6 Knights of Minas Tirith with shields
12 Guards of the Fountain Court with shields
12 Men-at-arms of Dol Amroth with pikes
6 Rangers of Gondor with spears
4 Rangers of Arnor with spears

Models: 44
Bows: 33% + 5 Grey Company + Beregond
Might: 8

(I didn’t manage to get a picture of his army set up)

Having just defeated the son, I now faced the father. I expected a tough fight this time, partly from having just battled his very competent youngest son and partly from seeing his list – a very combat heavy, high fight high defense list. With the ten turn limit, there was no time for anything other than rushing towards the objective.

John lined up his troops first, with the Fountain Court in the front backed by Men-at-Arms. His rangers were holding back, and most of his cavalry were on his right flank behind some trees. I didn’t want to have to deal with those guys, so I deployed all of my rangers on my left with beautiful line of sight across the table. He did have two knights on his left, but that was small and didn’t have a hero, so I wasn’t as concerned.

We both moved forward quickly, though he wisely held Forlong and his buddies behind the trees out of range and sight of the rangers. When I got priority, I’d move half-speed with the rangers to discourage him from getting any ideas, but everyone else dashed forward, Gandalf in the lead. I got to the hill with just enough movement to move Gandalf to the top of the hill, Sorcerous Blast a Fountain Court into Beregond and a Man-at-Arms. This knocked them over, but little else.

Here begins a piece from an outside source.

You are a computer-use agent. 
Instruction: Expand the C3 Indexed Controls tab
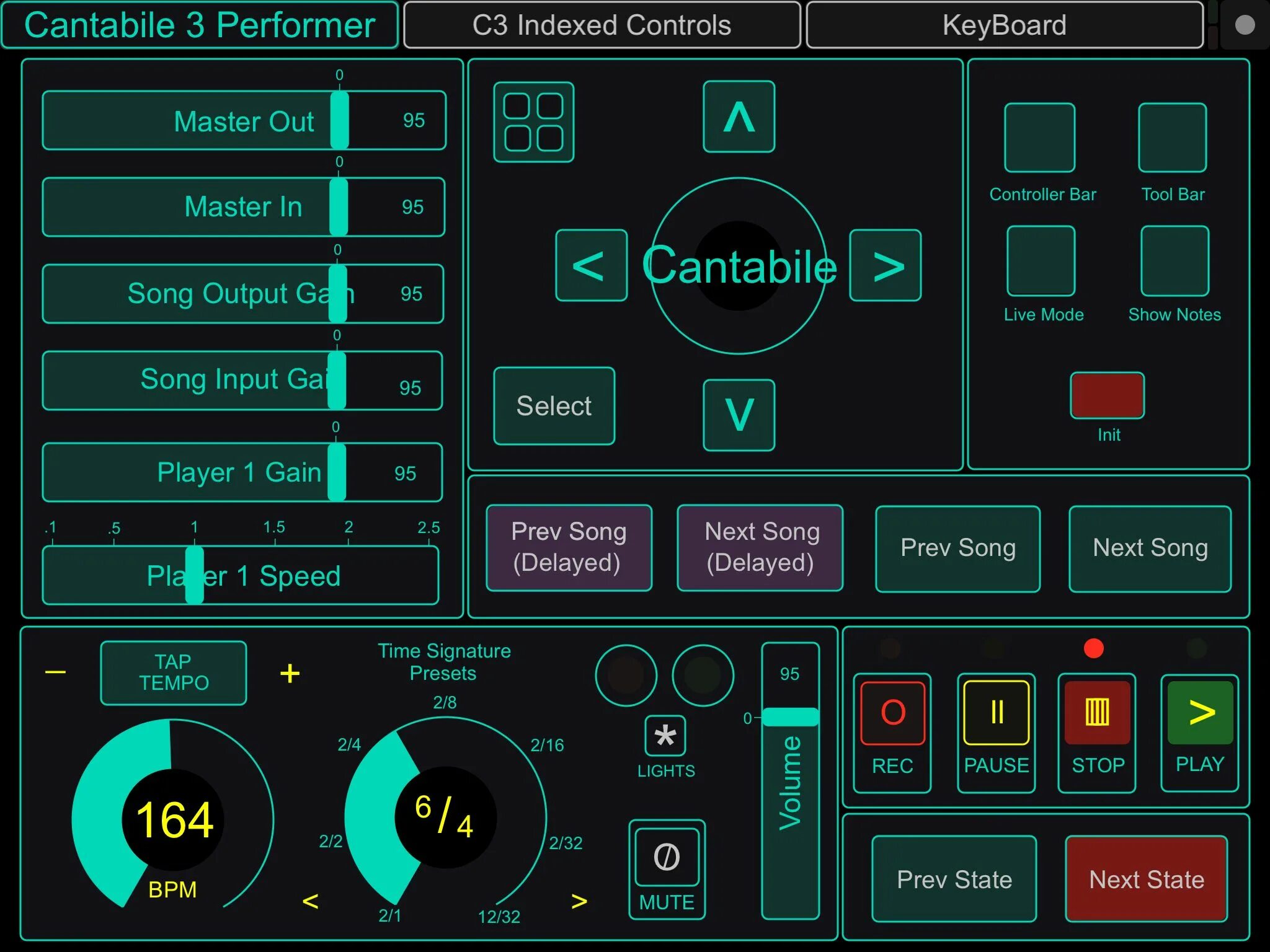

Gandalf then used his remaining inch of movement to duck back behind the hill, and the rest of my force took their positions on the military crest of the hill (the highest point of a hill or ridge that blocks you from being seen from the other side).


Unfortunately, Gandalf could be seen, and when he won priority John charged Gandalf with fearless Guards. No spell for me this turn. He also took the top of the hill with a pike-backed wall of Fountain Court. I decided to turn his flanks while holding the Fountain Court in place with shielding warriors.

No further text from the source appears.